We use field relationships, microstructure, and electron backscatter diffraction data to investigate the rheological changes promoting strain localization in the lower crust of a continental arc in Fiordland, New Zealand. The rocks record a Cretaceous history of subduction and contraction followed by extension as an outboard arc of Jurassic and older rock was underthrust beneath Gondwana. This event increased magmatism, thickened the crust to ≥65 km, and created steep shear zones up to 15 km thick through which magmas and crustal melts moved.

At 45-65 km depth, plutons composed mostly of hornblende diorite record three rheological transitions that promoted strain localization. The first involved a change from hypersolidus flow in melt-rich magmas to deformation close to the solidus when dislocation creep of plagioclase and pyroxene occurred in diffuse zones near the tops of crystallizing plutons. Subsequent deformation was partitioned into plagioclase. The second transition occurred as crustal melts infiltrated high-strain zones rich in plagioclase after strain partitioning. The timing of infiltration is indicated by K-feldspar-rich melt pseudomorphs, which occur in the interstitial spaces between recrystallized plagioclase. The third transition occurred as melts drained from plagioclase-rich shear zones and deformation became localized outside the former leucosome, where fine-grained (d = ~14 μm) plagioclase records the onset of grain boundary sliding (GBS). At this stage the change in plagioclase deformation mechanism from dislocation creep to GBS had a stronger effect on the rheology than the presence of melt.

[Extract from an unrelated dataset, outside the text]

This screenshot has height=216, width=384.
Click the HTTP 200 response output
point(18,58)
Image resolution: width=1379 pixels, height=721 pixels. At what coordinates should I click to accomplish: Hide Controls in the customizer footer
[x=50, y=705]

We infer a process whereby crystal-plastic deformation in lower crustal shear zones reduces plagioclase grain size and promotes melt infiltration. Melt-infiltration further weakens the crust and localizes strain. As melts are extracted melt vol% decreases to <7%, resulting in a rheological switch where leucosome (former melt) is strong and grain size sensitive GBS dominates and localizes strain in previously recrystallized areas. The data indicate initial strain localization was achieved by crystal-plastic deformation of both plagioclase and pyroxene, and later enhanced by both melt infiltration and a change in plagioclase deformation mechanism as melts drained from the lower crust.